• [TASK GOAL]:
Copy word for word everything in the rows below, from the line containing "Image resolution: width=1000" down to the line containing "(154, 476).", including both of those lines.

• [DATA UNDER STUDY]:
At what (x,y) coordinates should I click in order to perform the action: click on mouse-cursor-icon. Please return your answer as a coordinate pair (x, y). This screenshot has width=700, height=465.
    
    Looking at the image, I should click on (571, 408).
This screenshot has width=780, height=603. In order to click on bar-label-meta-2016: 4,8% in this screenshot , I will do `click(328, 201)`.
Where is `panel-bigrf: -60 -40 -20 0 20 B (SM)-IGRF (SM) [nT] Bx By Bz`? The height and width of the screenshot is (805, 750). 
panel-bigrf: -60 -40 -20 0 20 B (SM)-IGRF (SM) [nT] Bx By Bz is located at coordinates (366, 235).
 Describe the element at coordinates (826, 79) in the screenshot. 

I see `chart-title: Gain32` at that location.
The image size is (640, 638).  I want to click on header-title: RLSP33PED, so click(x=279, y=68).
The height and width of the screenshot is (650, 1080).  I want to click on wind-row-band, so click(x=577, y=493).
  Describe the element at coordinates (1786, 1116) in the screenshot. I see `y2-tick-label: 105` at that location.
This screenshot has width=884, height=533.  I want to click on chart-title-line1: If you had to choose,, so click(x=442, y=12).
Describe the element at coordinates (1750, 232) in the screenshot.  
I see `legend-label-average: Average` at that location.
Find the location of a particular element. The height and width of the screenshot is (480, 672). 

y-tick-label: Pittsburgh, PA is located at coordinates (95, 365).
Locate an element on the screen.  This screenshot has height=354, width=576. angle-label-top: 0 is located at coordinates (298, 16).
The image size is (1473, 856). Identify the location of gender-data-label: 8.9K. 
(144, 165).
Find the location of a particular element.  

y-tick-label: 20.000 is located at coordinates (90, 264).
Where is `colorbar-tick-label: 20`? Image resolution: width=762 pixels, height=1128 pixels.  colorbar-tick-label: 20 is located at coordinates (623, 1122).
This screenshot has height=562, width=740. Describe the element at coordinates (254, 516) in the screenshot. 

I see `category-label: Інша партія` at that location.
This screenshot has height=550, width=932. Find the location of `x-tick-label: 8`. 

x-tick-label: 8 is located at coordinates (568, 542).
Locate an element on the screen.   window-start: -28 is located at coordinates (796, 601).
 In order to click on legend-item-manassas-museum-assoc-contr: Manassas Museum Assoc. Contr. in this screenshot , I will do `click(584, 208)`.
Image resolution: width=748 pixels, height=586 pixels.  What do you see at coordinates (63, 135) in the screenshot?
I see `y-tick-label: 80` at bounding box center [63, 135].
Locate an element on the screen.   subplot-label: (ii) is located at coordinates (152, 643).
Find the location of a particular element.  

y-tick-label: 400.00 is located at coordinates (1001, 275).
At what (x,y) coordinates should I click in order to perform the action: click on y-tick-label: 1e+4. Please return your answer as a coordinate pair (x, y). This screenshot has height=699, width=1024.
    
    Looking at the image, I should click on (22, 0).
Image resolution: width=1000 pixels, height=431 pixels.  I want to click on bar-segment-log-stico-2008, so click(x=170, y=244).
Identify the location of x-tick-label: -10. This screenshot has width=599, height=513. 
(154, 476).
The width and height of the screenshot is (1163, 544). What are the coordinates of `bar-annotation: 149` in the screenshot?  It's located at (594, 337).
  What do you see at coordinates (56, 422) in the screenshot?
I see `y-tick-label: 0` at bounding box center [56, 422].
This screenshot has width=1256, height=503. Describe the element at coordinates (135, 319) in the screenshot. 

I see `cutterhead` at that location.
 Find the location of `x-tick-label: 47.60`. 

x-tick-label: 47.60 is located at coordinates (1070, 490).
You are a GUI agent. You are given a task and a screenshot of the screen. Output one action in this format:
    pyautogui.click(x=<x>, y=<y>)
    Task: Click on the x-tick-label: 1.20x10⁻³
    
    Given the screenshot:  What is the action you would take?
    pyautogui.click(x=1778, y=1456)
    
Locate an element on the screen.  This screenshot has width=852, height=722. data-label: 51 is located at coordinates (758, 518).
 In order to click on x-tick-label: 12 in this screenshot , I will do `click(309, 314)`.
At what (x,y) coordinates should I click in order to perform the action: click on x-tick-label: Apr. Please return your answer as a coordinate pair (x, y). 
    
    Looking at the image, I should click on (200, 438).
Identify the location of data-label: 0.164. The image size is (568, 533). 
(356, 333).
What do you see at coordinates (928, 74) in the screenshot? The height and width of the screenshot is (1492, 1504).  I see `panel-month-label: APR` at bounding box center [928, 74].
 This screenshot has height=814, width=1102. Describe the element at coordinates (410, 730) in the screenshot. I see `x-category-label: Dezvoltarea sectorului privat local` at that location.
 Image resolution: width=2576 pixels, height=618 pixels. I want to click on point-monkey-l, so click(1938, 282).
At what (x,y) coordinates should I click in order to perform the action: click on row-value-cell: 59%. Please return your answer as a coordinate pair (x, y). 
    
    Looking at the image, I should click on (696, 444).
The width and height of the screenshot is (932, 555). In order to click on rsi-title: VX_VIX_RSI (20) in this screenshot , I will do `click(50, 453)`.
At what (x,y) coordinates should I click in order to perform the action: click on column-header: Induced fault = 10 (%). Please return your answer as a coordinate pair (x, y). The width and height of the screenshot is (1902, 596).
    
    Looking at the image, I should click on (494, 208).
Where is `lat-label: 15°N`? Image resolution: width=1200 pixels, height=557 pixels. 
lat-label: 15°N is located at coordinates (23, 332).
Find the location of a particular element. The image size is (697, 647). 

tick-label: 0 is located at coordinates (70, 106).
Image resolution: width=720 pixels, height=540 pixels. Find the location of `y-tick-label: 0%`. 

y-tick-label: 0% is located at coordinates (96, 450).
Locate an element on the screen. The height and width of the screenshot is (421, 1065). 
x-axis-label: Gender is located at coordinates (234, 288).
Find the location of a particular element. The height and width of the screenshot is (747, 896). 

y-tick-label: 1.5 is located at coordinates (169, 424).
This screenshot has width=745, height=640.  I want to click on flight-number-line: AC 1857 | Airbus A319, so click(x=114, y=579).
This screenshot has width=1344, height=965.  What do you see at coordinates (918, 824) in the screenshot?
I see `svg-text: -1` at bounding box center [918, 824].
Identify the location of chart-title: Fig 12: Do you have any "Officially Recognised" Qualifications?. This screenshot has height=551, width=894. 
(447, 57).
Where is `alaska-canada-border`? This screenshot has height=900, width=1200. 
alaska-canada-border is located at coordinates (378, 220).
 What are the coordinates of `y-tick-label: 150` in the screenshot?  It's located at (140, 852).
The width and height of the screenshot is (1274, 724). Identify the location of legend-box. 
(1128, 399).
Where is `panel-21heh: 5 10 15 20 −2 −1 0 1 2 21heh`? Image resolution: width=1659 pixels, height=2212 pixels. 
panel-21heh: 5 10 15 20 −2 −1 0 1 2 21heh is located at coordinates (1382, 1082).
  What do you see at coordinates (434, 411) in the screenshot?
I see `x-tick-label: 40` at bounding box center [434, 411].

• [SOLUTION FOR THIS PROBLEM]:
Image resolution: width=1000 pixels, height=431 pixels.  I want to click on bar-segment-log-stico-2008, so click(x=170, y=244).
Identify the location of x-tick-label: -10. This screenshot has width=599, height=513. 
(154, 476).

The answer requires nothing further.